Concerning your visit to an audio equipment dealer, I am sorry to tell you that your approach isn't the right one and your dealer should have lent you speakers to listen to, where they should be installed, taking care, of course, to respect the rules of their installation. This would already be a first step towards "real" HiFi reproduction. But it's still insufficient for a "purist" and moreover for a sound engineer!
Indeed, as you probably are aware, the last link in an audio system is the room in which the speakers are used: it is necessary to carry out a "passive" acoustic treatment of this room using absorbers and diffusers, and even use an "active" treatment with digital processors in order to correct the last residual acoustic defects as much as possible.

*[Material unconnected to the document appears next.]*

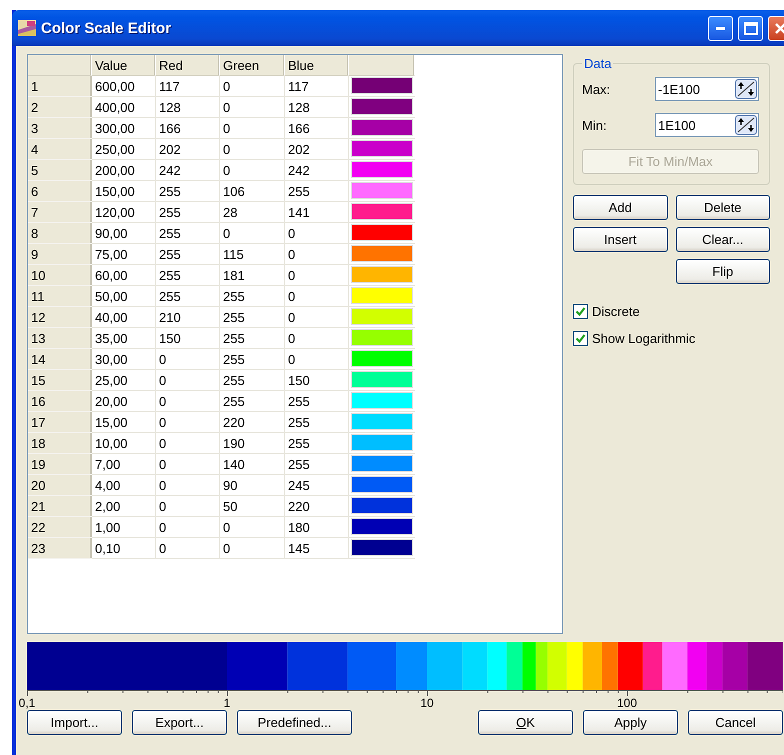 This screenshot has width=784, height=755. I want to click on row-header: 13, so click(60, 338).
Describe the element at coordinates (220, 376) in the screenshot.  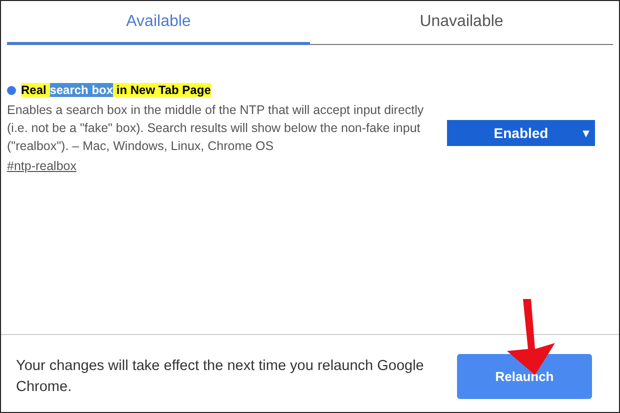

By the way, if you have ever had the opportunity to visit one or more recording studios, you must have been struck by the way they are all organized. And in particular the considerable amount of money they spend on "passive" treatment of the space (not all use an "active" processing yet). Personally, I noticed in particular how given recordings sounded very "similar" acoustically from one studio to another, while the monitors were sometimes very different. On the other hand, this same recordings on identical speakers from individuals sounded completely different from one listening room to another, without acoustic treatment!

This double result is not surprising, since studios follow AES standards and these standards lead to physical characteristics of the studios that are quite close, which is of course not the case of most private listening rooms. Besides, the mastered signal is what it is and, consequently, whatever the studio in which one is going to listen to this final result, one should hear this one and the same reference, that's what HiFi is all about: the most faithful reproduction possible of what the producers, sound engineers and artists have recorded!

Oh I forget to say that one of my daughters is a professional singer still in production yet. I recorded her in a lot of different theaters and even home.The tweaking of my listening room was made obviously by measurements, since a digital signal processor is the final electronic link of my audio system and by using then only… her voice !
I am very well aware of all the above and it changes nothing. In an identical environment playing an identical track three monitors with measurably the same response sounded different. I agree there is little value in continuing this conversation and wish you well in your efforts.